Zwar gab es von Anarcho-Seite öfter Vorwürfe gegen marxistische Linke von wegen "Ihr macht doch wieder ein neues Kronstadt", aber das ging meist nicht über Frotzeleien hinaus, die nicht so richtig ernst gemeint waren, abgesehen von einer Fraktion, die ich einmal Jammer-Anarchos nennen möchte und sich dadurch auszeichneten, in den Marxisten schlimmere Feinde zu sehen als in den Herrschenden und sich aus den allgemeinen politischen Kampagnen heraushielten um eigentlich nur anarchistische Traditionspflege, aber kaum nach außen hin sichtbar politische Arbeit zu betreiben. Ich fand diese Leute eben so unangenehm wie die dogmatischen MLer, beides aber waren für die außerparlamentarische Linke in der beschriebenen region und zu der beschriebenen Zeit zahlenmäßig und organisatorisch bedeutungslose Kräfte.

Zweimal gab es mit ihnen allerdings Reibereien.

1984 erschien im Rahmen eines Libertären Plenums ein mit "Autonome, Antiimpis und wir" betitelter Text, indem Anarchos zur grundsätzlichen Entsolidarisierung von Autonomen und Antiimps aufgefordert wurden ("Schlagt die schwarzen Rebellen, wo ihr sie trefft!") und eine "Imperialismustheorie" vertreten wurde, die auch von Nationalrevolutionären hätte sein können. Autonome wurden als hirnlose Krawawallheinis mit Sympathien für die RZ dargestellt, Antiimps als ML-Intellektuelle mit einem so hohen Abstraktionsniveau, dass man ihnen nicht mehr folgen könne und im Übrigen RAF-Sympathisanten.

Wir verfassten ein mit "Keile für die Spaltungsteile" betiteltes Gegenpapier, in dem wir ausführten, Teile des Beitrags hätten das Niveau der HSV-Stadionpost (Autonome und Antiimps als Fanclubs von RZ und RAF), die verwendete platt-populistische Imperialismusdefinition könnten hingegen auch Nazis oder zumindest Nationalrevolutionäre unterschreiben, und es sei erschreckend, das Linke so etwas vertreten würden. Wir führten dann unsererseits Imperialismustheorien an, wie sie im wissenschaftlichen Diskurs wie auch den gerade stattgefundenen Internationalismustagen in Tübingen diskutiert worden waren, aber wie dumm - da hatten auch wir ein Abstraktionsniveau erreicht, dem unsere Gegenüber nicht mehr folgen konnten, und statt inhaltlich unser Gegenpapier zu diskutieren, warf man uns von nun an "Mackertum" vor.

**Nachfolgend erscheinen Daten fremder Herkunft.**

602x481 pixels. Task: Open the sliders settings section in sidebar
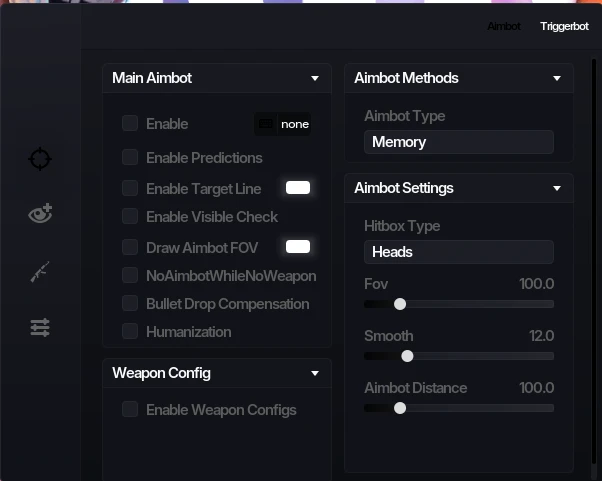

Die zweite Auseinandersetzung, diesmal mit Antiimps, war hingegen richtig ärgerlich. Bei den Vorbereitungen zu Antikriegsdemos im Zusammenhang mit dem Zweiten Golfkrieg, also dem von 1991, sagten Antiimps "Wir solidarisieren uns mit Saddam." Aus unserer Richtung kam zunächst nur der Aufruf, wir wollten auf Antikriegsdemos keine Stalinisten sehen, dann jahrelange Auseinandersetzungen, die quer durch die Palästinagruppen gingen, mit denen Leute wie ich, die in der Kurdistan-Solidarität aktiv waren, grundsätzliche Probleme hatten. "Palästina, das Volk wird Dich befreien!" und "Gestern Juden, heute Kurden, Tod dem Faschisten Saddam!" waren nunmal nicht so locker miteinander kompatibel. Als Konsequenz wurde die Antifa Südkurdistan gebildet, die den Kampf gegen den Baathismus als Bestandteil des Antifaschismus begriff.

Am Ende siegte unsere Überzeugungsarbeit. Der Film "The road back to hell" von Kenan Makiya demonstrierte die Grausamkeit und den völkermörderischen Charakter des Saddam-Regimes so drastisch, das wir auch die hartgesottensten Antiimps von ihrer Saddam-Unterstützung abbrachten.
Das ist nun ein gutes Dutzend Jahre her. Gewisse Rülpser, die in den letzten Wochen und Monate durch die Bloggosphäre geisterten, kommen mir vor wie der Versuch, diese längst ausgetragenen Debatten auf Sandkasten-Niveau ("Der hat mir meine Förmchen puttgemacht!") zu wiederholen - oder wie ihre unfreiwillige Karikatur.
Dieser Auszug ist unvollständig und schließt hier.